Pointing lines for text and elements:
-----

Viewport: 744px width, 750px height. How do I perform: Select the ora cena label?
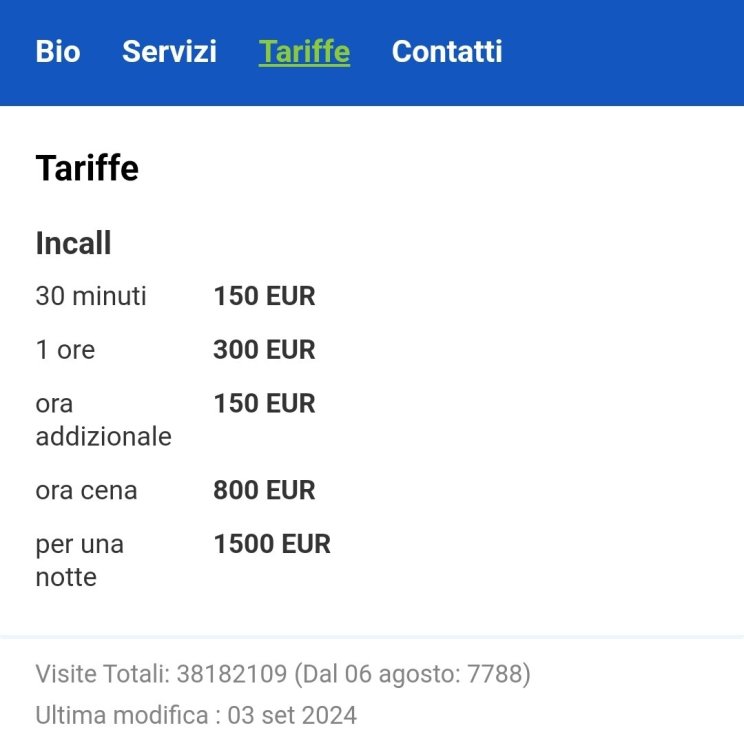click(x=86, y=491)
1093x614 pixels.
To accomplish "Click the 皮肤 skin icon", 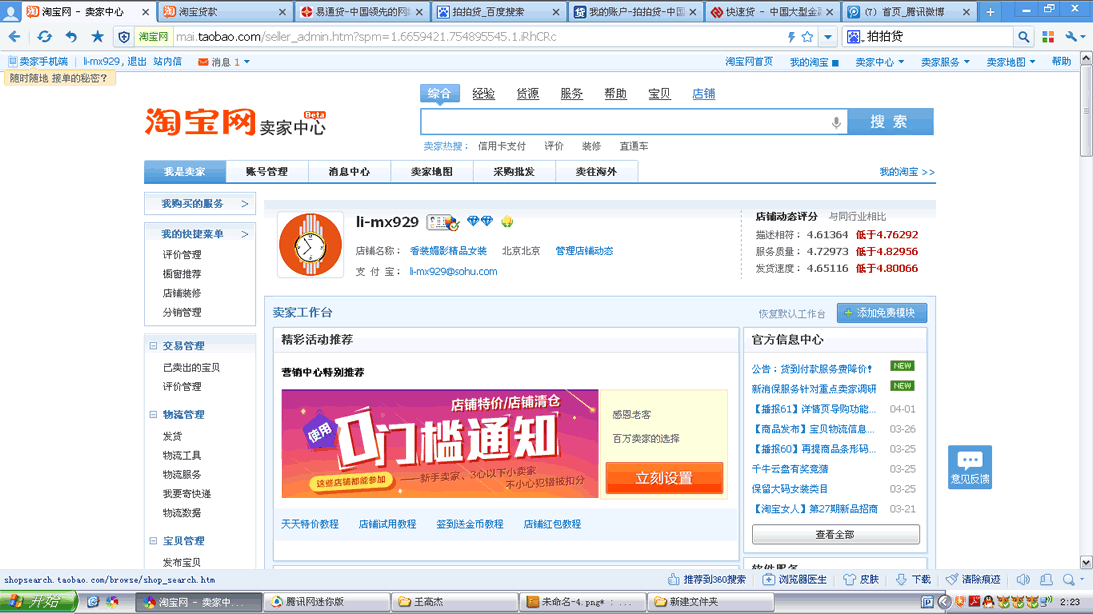I will click(861, 579).
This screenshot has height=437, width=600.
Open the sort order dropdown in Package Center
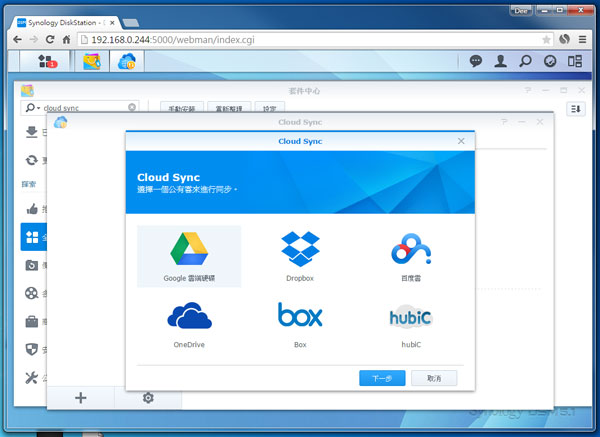576,108
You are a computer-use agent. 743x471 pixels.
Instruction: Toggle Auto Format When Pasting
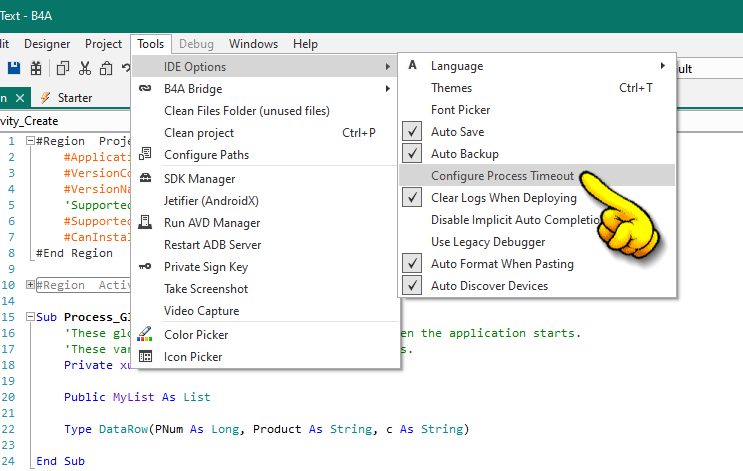tap(413, 264)
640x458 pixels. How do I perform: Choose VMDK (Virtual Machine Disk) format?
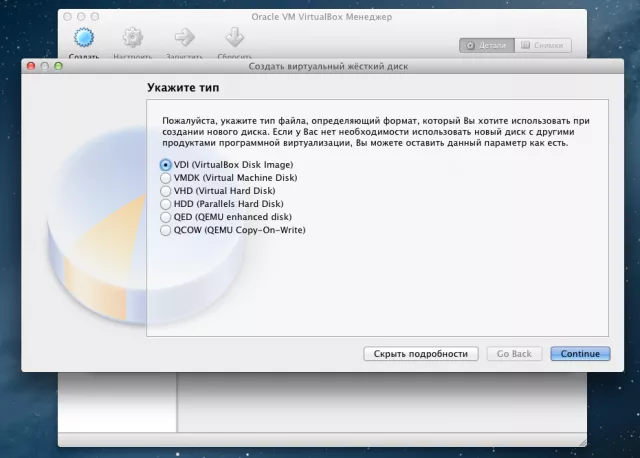tap(166, 177)
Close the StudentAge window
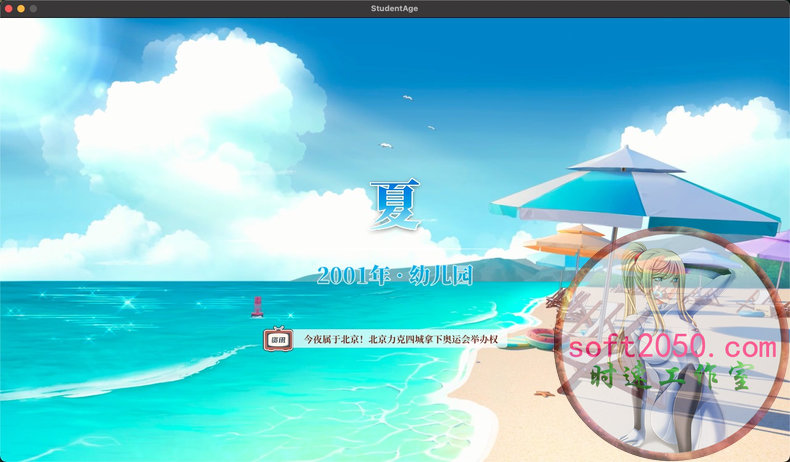790x462 pixels. [x=8, y=8]
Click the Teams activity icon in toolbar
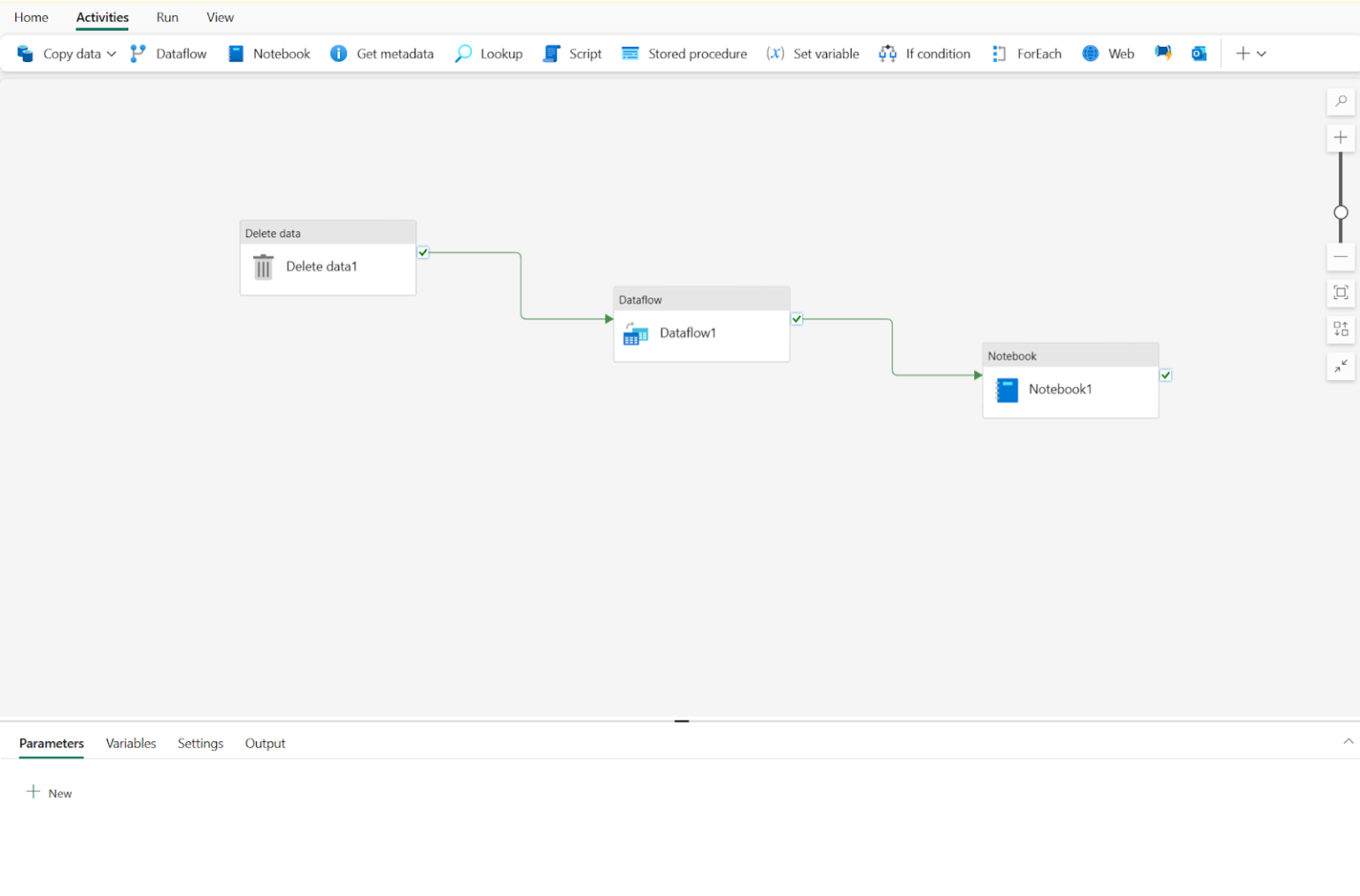The image size is (1360, 896). click(x=1163, y=53)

-----

- [What you will do] Copy out every line, from the one containing "You are a computer-use agent. 743x471 pixels." down through the final line, word for word, leaving out the pictures.

- [Finished answer]
You are a computer-use agent. 743x471 pixels.
Instruction: Toggle Auto Format When Pasting
tap(413, 264)
640x458 pixels. How do I perform: Choose VMDK (Virtual Machine Disk) format?
tap(166, 177)
Close the StudentAge window
790x462 pixels. [x=8, y=8]
Click the Teams activity icon in toolbar
The image size is (1360, 896). click(x=1163, y=53)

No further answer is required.